When you reach the line that contains "Given: Expand Copilot chat to full screen" in the data below, start reproducing lines exactly, and stop after the line that contains "Given: Switch to".

▸ **The records**:
◆ ◆ ◆ ◆ ◆ ◆ ◆

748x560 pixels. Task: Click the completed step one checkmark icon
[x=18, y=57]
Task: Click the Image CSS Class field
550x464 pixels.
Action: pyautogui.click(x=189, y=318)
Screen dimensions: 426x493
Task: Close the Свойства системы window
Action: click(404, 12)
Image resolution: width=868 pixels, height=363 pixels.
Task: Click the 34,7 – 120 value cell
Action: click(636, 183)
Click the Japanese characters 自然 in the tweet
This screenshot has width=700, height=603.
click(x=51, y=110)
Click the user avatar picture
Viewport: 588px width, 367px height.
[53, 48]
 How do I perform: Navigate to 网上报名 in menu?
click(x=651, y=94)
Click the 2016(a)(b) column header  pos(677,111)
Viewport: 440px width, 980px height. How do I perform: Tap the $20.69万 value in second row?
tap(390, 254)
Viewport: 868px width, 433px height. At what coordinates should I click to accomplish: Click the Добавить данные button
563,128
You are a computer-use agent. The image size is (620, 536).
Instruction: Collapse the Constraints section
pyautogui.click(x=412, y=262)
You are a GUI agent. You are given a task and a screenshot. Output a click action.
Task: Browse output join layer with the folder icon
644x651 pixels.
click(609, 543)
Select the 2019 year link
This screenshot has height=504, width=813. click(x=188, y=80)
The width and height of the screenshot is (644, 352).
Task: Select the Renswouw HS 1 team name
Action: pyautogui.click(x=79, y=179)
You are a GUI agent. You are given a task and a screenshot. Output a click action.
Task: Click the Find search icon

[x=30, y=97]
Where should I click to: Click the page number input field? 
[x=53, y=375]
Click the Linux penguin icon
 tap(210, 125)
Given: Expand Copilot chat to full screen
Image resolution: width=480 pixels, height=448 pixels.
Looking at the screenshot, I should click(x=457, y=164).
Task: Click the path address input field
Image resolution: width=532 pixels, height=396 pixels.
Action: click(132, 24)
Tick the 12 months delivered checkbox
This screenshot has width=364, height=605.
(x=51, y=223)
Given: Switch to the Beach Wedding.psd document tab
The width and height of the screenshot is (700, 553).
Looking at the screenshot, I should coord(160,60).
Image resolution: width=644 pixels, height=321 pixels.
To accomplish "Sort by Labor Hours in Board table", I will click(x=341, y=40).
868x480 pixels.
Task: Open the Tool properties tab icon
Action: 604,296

◆ ◆ ◆ ◆ ◆ ◆ ◆

▸ **Answer section**:
Given: Expand Copilot chat to full screen
Image resolution: width=480 pixels, height=448 pixels.
Looking at the screenshot, I should click(x=457, y=164).
Task: Click the path address input field
Image resolution: width=532 pixels, height=396 pixels.
Action: click(132, 24)
Tick the 12 months delivered checkbox
This screenshot has width=364, height=605.
(x=51, y=223)
Given: Switch to the Beach Wedding.psd document tab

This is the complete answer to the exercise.